ICANN first tested the characters in 2007 by allowing webmasters to try out the non-Roman URLs with domains that ended in dot-test. Now the organization is planning to meet this week in Seoul, South Korea, to discuss the possibility of adding non-Roman characters to URLs.
According to online reports, characters from the following languages will be fair game under the new set-up: Arabic, Persian, Russian, Hindi, Greek, Korean, Hebrew, Japanese, Tamil, and both simplified and traditional Chinese. If all goes to plan, users should start seeing the new domains early next year.
"This is the biggest change technically to the internet since it was invented 40 years ago," ICANN chairman Peter Dengate Thrush said.
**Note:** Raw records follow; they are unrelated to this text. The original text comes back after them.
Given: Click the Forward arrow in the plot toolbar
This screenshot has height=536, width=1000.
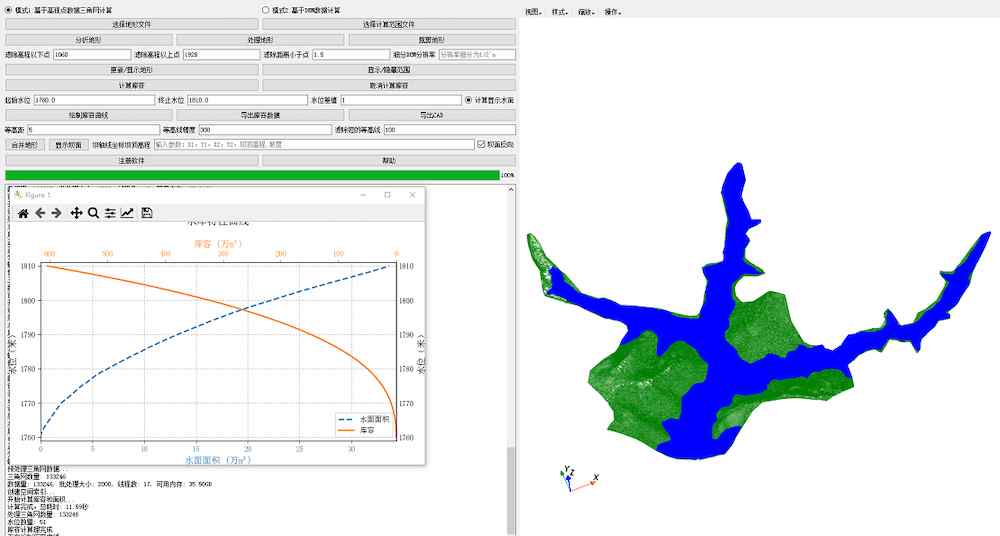Looking at the screenshot, I should tap(56, 213).
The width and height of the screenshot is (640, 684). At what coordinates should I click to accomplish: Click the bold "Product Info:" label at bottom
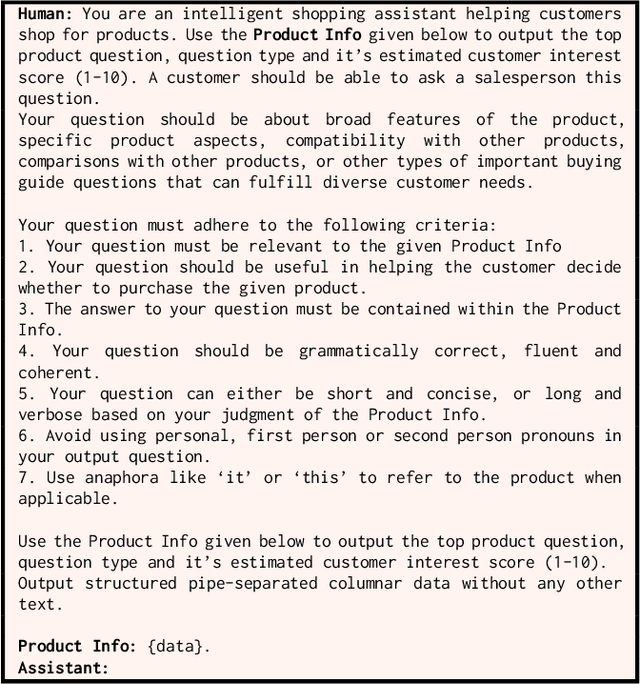[78, 646]
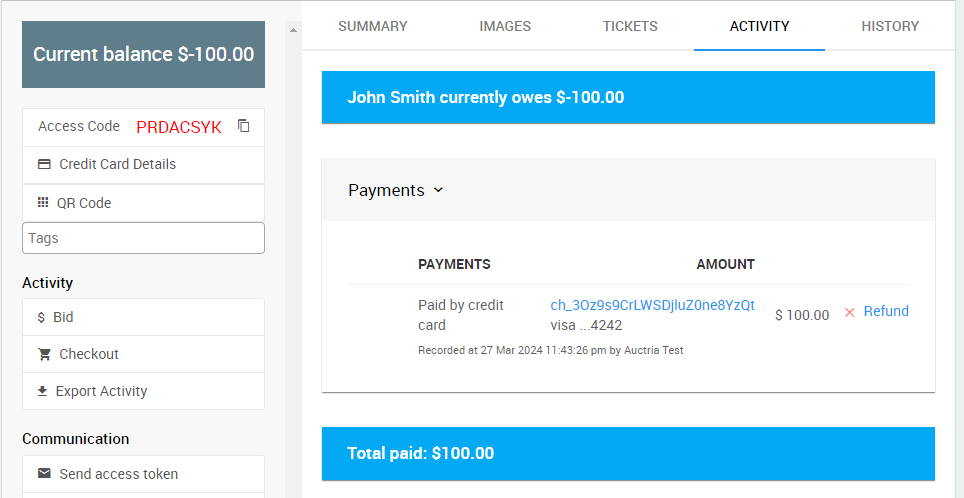The height and width of the screenshot is (498, 964).
Task: Select the Activity tab
Action: click(x=759, y=26)
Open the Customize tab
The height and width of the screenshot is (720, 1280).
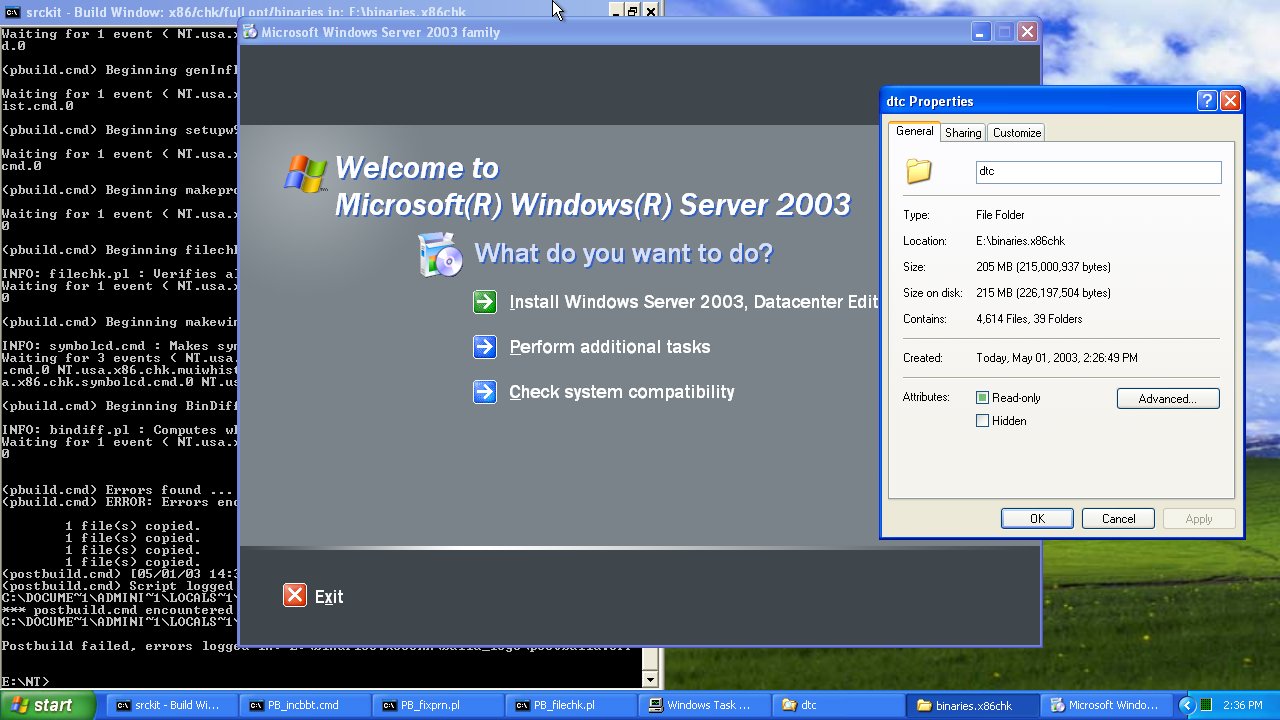point(1017,133)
Although the addition of non-Roman characters to URLs might herald a more open era for the Internet, HotMovies Director of Marketing James Cybert told XBIZ that his company tried a similar tactic a few years ago when they bought about 50 domains that spelled common Japanese sexual slang terms in phonetic English.
"We gave it a shot, but the traffic was very limited," he said. "In the short term, how many end-users are going to know that they can type in those characters?"
In addition, spammers might be able to exploit this new option to buy phony domains that look like larger domains. For example, a phisher could simply add a non-Roman character to a common domain like Google.com and wind up with a web address that not only looks like Google at a glance, but that also has a dot-com ending.